Die Ausbildungssuche läuft heute in der Regel nach Aspekten des Mainstreams. Nur rund 12 Prozent aller Möglichkeiten des Ausbildungsmarktes werden durchschnittlich von den Bewerbern genutzt. Dass dabei die Zeugnisbesten zuerst Berücksichtigung finden, möglichst noch mit einem ansprechenden Abitur, das ist inzwischen die Regel. Hinzu kommen die auch jährlich auf den Ausbildungsmarkt drängenden Studienabbrecher in nicht zu unterschätzender Zahl. Da bleibt für mäßige und schlechte Abgangszeugnisse aus dem Schulbetrieb wenig an Chancen übrig.
Natürlich ist es bei Praktikern umstritten, ob spätere berufliche Leistungen tatsächlich mit den schulischen Ergebnissen vergleichbar sind. Schließlich gibt es viele junge Menschen, die sich besser praktisch als theoretisch entwickeln und ihr wirkliches Potenzial erst im fordernden beruflichen Alltag entwickeln. Auch dafür müssen Chancen geboten werden. Doch auch die gibt es und sie zu finden, ist so schwer nicht. Allein ein Blick auf die Größenordnung beruflicher Möglichkeiten am Ausbildungsmarkt lässt die Dimension erahnen.
Immerhin gibt es in Deutschland immer noch 326 staatlich anerkannte Ausbildungsberufe. Da ist für jeden etwas dabei.
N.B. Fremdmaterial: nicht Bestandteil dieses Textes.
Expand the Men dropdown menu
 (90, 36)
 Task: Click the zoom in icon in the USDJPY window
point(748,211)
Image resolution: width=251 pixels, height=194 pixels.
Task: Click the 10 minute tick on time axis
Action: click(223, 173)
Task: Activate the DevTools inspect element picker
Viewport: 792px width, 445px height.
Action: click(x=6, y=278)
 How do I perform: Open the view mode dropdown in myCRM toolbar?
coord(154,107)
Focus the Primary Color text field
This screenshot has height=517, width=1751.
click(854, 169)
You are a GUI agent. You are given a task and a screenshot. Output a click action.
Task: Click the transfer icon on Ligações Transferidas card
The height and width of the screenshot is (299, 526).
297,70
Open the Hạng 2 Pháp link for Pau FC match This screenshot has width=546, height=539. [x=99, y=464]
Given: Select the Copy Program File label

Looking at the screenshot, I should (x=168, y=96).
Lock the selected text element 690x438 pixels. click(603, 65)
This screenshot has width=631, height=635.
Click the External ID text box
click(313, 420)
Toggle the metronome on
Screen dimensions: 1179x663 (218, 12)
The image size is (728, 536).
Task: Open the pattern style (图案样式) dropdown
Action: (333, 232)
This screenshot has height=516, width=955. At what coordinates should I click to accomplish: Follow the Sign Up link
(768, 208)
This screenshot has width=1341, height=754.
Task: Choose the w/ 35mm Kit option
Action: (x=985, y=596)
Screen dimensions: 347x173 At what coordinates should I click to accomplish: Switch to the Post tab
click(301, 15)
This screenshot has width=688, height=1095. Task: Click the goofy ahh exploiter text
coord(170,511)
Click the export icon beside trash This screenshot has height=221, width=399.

Gerade die sogenannten kurzen Ausbildungsberufe, die nur bis zu einer maximalen Dauer von zwei Jahren konzipiert sind, bieten vor allem überwiegend praktisch veranlagten Bewerbern überaus große Chancen auf einen Ausbildungsplatz. Die Theorie ist in diesen Ausbildungsgängen auf ein Mindestmaß zusammenschrumpft. Auch die Anzahl der Bewerber bleibt hier deutlich übersichtlicher und die Erwartungshaltung der Ausbilder ist entsprechend angepasst,
Im Anschluss an solch kurze Ausbildung eröffnet sich für jeden Lehrling die Möglichkeit, in der gewählten Fachrichtung einen vollwertigen Ausbildungsberuf, unter Anrechnung des Erstberufes, zu erlernen. Damit wäre die ursprüngliche Benachteiligung aus dem Schulabschluss wettgemacht und das Argument fehlender Ausbildungsreife endlich auch entkräftet.
Wer sich also ernsthaft mit den Angeboten des Ausbildungsmarktes beschäftigt und seine eigenen Möglichkeiten damit realistisch abgleicht, der kann seine Ausbildungssuche durchaus optimieren und die Wahrscheinlichkeit einer erfolgreichen Bewerbung erheblich steigern.